Quelle est votre relation avec la traductrice, la très talentueuse Barbara Kleiner ? Vous êtes-vous rencontrées, avez-vous parlé du texte ?

 

Barbara est venue en Italie il y a deux ans pour étudier le décor de L’acqua del lago non è mai dolce. Nous avons pu visiter Anguillara, le village du lac où se déroule le roman, manger du poisson et discuter. Nous avons un échange « épistolaire » assez poussé. Elle me pose toujours de nombreuses questions sur le texte et a souvent trouvé des incohérences ou des défauts dans la version italienne que nous avons modifiés dans la traduction allemande.

 

 

Quelle impression avez-vous eue du monde de l’édition allemand ?

 

J’ai eu l’impression qu’il est très attentif, méticuleux et qu’il tient compte de nombreux aspects sociaux et politiques de l’écriture, que le travail de l’écrivain est pris très au sérieux et qu’il estrespecté dans les différentes étapes de la production artistique, de l’écriture à la promotion et à la rencontre avec le public.

 

 

Pensez-vous que le public et les critiques germanophones vous lisent différemment des italophones ? Si oui, comment et pourquoi ?

 

Il me semble que l’attention est différente, je remarque souvent une curiosité et des questions différentes, même dans la critique, il me semble que des objections ont été soulevées qui n’avaient pas été soulevées en Italie. Dans tous les pays où je vais, des considérations différentes émergent à propos d’un même livre. À l’étranger, on attend des écrivains qu’ils exposent leurs idées politiques, qu’ils parlent de l’actualité et de leur pays, même lors de réunions publiques.

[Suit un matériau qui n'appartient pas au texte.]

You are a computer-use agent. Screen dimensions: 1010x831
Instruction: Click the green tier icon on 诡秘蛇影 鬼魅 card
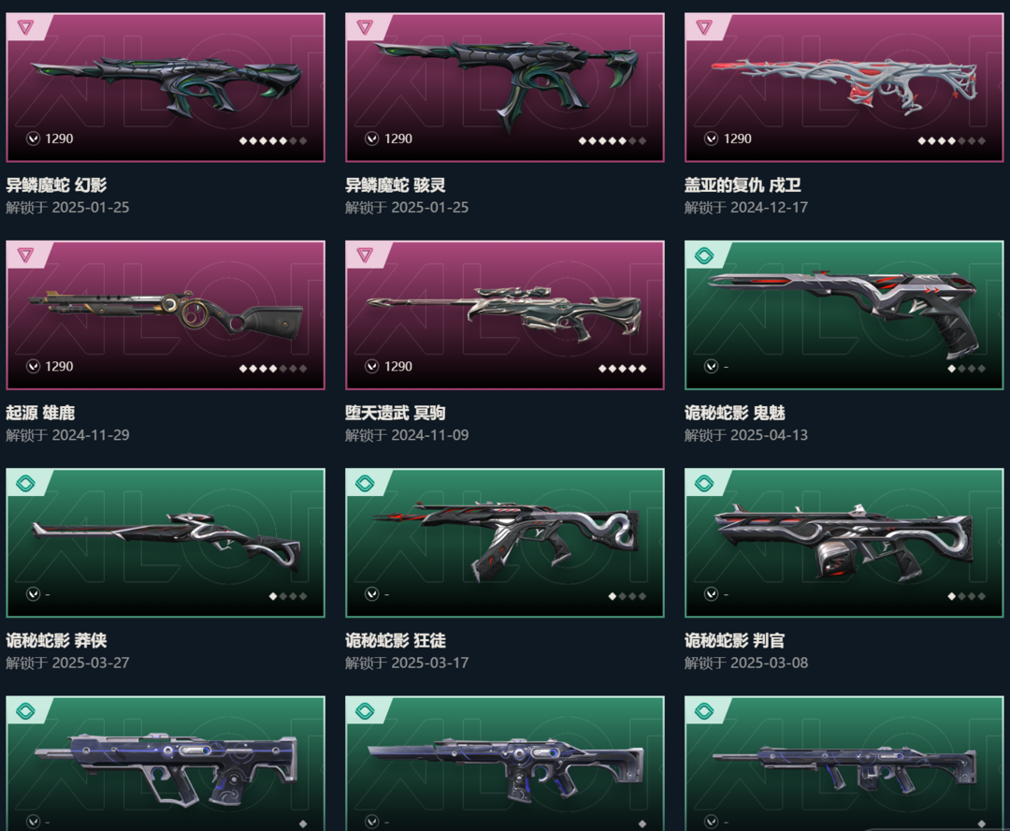point(704,255)
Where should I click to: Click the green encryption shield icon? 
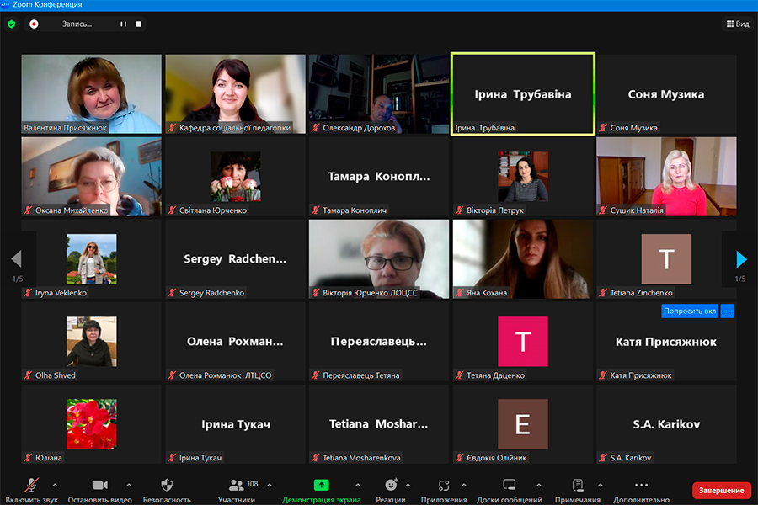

Il me semble que cela se produit moins en Italie.

 

 

Avez-vous déjà entendu un Allemand lire un extrait de l’un de vos livres ? Quel effet cela a-t-il eu sur vous ?

 

Oui, c’est arrivé plusieurs fois, cela m’a aidé à apprendre certains mots en allemand. En connaissant la version italienne, j’ai reconnu les noms des personnages, les scènes et j’ai su m’orienter. Lors d’une réunion, sans m’en rendre compte, j’ai commencé à hocher la tête parce que je saisissais certains points et ils pensaient que j’étais capable de répondre en allemand, mais malheureusement ce n’est pas encore le cas. S’entendre dans une autre langue est toujours déstabilisant, je pense. Cela me semble incroyable à chaque fois que cela se produit.